■ Your instructions ■
Reproduce all of the items below with each instance of "Where should I click to" changed to "Where do I click to", leaving every other character unchanged.

■ Data supplied ■

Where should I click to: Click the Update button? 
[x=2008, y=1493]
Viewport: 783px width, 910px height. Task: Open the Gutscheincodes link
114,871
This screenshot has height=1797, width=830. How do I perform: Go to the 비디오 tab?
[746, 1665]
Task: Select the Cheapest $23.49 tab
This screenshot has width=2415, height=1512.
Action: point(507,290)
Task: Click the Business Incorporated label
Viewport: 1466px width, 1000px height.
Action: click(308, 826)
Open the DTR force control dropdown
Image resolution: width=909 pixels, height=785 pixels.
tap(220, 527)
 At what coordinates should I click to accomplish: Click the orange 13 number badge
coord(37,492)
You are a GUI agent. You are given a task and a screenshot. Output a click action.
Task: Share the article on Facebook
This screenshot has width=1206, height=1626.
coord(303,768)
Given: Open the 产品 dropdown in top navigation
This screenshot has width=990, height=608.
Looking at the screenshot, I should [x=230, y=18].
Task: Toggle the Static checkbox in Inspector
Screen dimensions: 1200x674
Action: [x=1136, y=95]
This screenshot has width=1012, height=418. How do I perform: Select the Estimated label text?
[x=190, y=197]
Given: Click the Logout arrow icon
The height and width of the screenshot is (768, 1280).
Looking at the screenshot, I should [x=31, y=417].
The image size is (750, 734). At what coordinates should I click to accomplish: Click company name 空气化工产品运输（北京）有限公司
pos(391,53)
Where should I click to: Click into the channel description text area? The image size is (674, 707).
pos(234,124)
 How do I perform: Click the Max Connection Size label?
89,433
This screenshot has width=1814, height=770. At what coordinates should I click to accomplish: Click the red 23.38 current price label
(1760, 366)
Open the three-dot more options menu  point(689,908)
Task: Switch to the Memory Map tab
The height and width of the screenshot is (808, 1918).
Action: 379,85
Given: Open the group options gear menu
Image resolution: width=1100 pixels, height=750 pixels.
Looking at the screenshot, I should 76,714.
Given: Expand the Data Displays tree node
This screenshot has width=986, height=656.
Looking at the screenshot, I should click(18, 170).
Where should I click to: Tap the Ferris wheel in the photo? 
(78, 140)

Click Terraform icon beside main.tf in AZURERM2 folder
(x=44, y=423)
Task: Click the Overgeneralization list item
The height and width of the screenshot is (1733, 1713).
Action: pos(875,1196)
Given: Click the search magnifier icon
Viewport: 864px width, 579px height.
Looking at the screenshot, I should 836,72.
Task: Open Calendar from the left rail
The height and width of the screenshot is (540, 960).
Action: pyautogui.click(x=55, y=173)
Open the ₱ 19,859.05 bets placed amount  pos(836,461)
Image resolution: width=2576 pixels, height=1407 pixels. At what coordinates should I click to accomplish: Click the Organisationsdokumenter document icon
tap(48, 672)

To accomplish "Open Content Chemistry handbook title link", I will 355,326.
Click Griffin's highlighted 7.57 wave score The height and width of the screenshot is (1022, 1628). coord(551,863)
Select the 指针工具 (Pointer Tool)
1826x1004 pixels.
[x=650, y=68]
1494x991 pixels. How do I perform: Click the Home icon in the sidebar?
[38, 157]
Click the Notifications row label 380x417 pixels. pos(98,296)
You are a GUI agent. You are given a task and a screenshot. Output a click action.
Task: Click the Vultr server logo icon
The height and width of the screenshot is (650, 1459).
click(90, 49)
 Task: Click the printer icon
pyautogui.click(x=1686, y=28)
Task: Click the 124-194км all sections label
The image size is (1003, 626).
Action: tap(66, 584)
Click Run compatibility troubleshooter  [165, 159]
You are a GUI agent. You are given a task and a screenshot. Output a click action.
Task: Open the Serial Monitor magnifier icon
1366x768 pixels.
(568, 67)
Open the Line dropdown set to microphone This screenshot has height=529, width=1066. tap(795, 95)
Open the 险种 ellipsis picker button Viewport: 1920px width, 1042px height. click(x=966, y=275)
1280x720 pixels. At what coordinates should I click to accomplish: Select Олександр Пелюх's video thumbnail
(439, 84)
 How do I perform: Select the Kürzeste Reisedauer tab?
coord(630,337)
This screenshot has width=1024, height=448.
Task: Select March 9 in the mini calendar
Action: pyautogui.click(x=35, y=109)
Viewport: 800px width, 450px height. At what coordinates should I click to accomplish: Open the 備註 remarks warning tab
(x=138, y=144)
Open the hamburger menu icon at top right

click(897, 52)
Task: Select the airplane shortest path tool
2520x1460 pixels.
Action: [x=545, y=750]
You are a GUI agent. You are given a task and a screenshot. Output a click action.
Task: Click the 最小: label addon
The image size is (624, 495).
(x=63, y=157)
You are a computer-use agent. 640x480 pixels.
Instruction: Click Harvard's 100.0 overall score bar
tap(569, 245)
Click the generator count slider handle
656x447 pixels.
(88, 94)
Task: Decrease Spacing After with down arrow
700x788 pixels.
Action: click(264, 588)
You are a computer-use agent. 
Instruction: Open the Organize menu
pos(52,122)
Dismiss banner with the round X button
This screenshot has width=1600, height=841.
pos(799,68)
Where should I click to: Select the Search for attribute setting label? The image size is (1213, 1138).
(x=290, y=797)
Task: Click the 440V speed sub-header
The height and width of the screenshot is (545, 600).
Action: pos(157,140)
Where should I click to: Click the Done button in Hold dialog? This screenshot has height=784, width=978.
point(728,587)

■ Written answer ■
Where do I click to: Click the Update button? 
[x=2008, y=1493]
Viewport: 783px width, 910px height. Task: Open the Gutscheincodes link
114,871
This screenshot has height=1797, width=830. How do I perform: Go to the 비디오 tab?
[746, 1665]
Task: Select the Cheapest $23.49 tab
This screenshot has width=2415, height=1512.
Action: point(507,290)
Task: Click the Business Incorporated label
Viewport: 1466px width, 1000px height.
Action: click(308, 826)
Open the DTR force control dropdown
Image resolution: width=909 pixels, height=785 pixels.
tap(220, 527)
 At what coordinates should I click to accomplish: Click the orange 13 number badge
coord(37,492)
You are a GUI agent. You are given a task and a screenshot. Output a click action.
Task: Share the article on Facebook
This screenshot has width=1206, height=1626.
coord(303,768)
Given: Open the 产品 dropdown in top navigation
This screenshot has width=990, height=608.
Looking at the screenshot, I should [x=230, y=18].
Task: Toggle the Static checkbox in Inspector
Screen dimensions: 1200x674
Action: [x=1136, y=95]
This screenshot has width=1012, height=418. How do I perform: Select the Estimated label text?
[x=190, y=197]
Given: Click the Logout arrow icon
The height and width of the screenshot is (768, 1280).
Looking at the screenshot, I should [x=31, y=417].
The image size is (750, 734). At what coordinates should I click to accomplish: Click company name 空气化工产品运输（北京）有限公司
pos(391,53)
Where do I click to: Click into the channel description text area? The image size is (674, 707).
pos(234,124)
 How do I perform: Click the Max Connection Size label?
89,433
This screenshot has width=1814, height=770. At what coordinates should I click to accomplish: Click the red 23.38 current price label
(1760, 366)
Open the three-dot more options menu  point(689,908)
Task: Switch to the Memory Map tab
The height and width of the screenshot is (808, 1918).
Action: 379,85
Given: Open the group options gear menu
Image resolution: width=1100 pixels, height=750 pixels.
Looking at the screenshot, I should 76,714.
Given: Expand the Data Displays tree node
This screenshot has width=986, height=656.
Looking at the screenshot, I should click(18, 170).
Where do I click to: Tap the Ferris wheel in the photo? 
(78, 140)

Click Terraform icon beside main.tf in AZURERM2 folder
(x=44, y=423)
Task: Click the Overgeneralization list item
The height and width of the screenshot is (1733, 1713).
Action: pos(875,1196)
Given: Click the search magnifier icon
Viewport: 864px width, 579px height.
Looking at the screenshot, I should 836,72.
Task: Open Calendar from the left rail
The height and width of the screenshot is (540, 960).
Action: pyautogui.click(x=55, y=173)
Open the ₱ 19,859.05 bets placed amount  pos(836,461)
Image resolution: width=2576 pixels, height=1407 pixels. At what coordinates should I click to accomplish: Click the Organisationsdokumenter document icon
tap(48, 672)

To accomplish "Open Content Chemistry handbook title link", I will 355,326.
Click Griffin's highlighted 7.57 wave score The height and width of the screenshot is (1022, 1628). coord(551,863)
Select the 指针工具 (Pointer Tool)
1826x1004 pixels.
[x=650, y=68]
1494x991 pixels. How do I perform: Click the Home icon in the sidebar?
[38, 157]
Click the Notifications row label 380x417 pixels. pos(98,296)
You are a GUI agent. You are given a task and a screenshot. Output a click action.
Task: Click the Vultr server logo icon
The height and width of the screenshot is (650, 1459).
click(90, 49)
 Task: Click the printer icon
pyautogui.click(x=1686, y=28)
Task: Click the 124-194км all sections label
The image size is (1003, 626).
Action: tap(66, 584)
Click Run compatibility troubleshooter  [165, 159]
You are a GUI agent. You are given a task and a screenshot. Output a click action.
Task: Open the Serial Monitor magnifier icon
1366x768 pixels.
(568, 67)
Open the Line dropdown set to microphone This screenshot has height=529, width=1066. tap(795, 95)
Open the 险种 ellipsis picker button Viewport: 1920px width, 1042px height. click(x=966, y=275)
1280x720 pixels. At what coordinates should I click to accomplish: Select Олександр Пелюх's video thumbnail
(439, 84)
 How do I perform: Select the Kürzeste Reisedauer tab?
coord(630,337)
This screenshot has width=1024, height=448.
Task: Select March 9 in the mini calendar
Action: pyautogui.click(x=35, y=109)
Viewport: 800px width, 450px height. At what coordinates should I click to accomplish: Open the 備註 remarks warning tab
(x=138, y=144)
Open the hamburger menu icon at top right

click(897, 52)
Task: Select the airplane shortest path tool
2520x1460 pixels.
Action: [x=545, y=750]
You are a GUI agent. You are given a task and a screenshot. Output a click action.
Task: Click the 最小: label addon
The image size is (624, 495).
(x=63, y=157)
You are a computer-use agent. 640x480 pixels.
Instruction: Click Harvard's 100.0 overall score bar
tap(569, 245)
Click the generator count slider handle
656x447 pixels.
(88, 94)
Task: Decrease Spacing After with down arrow
700x788 pixels.
Action: click(264, 588)
You are a computer-use agent. 
Instruction: Open the Organize menu
pos(52,122)
Dismiss banner with the round X button
This screenshot has width=1600, height=841.
pos(799,68)
Where do I click to: Select the Search for attribute setting label? The image size is (1213, 1138).
(x=290, y=797)
Task: Click the 440V speed sub-header
The height and width of the screenshot is (545, 600).
Action: pos(157,140)
Where do I click to: Click the Done button in Hold dialog? This screenshot has height=784, width=978.
point(728,587)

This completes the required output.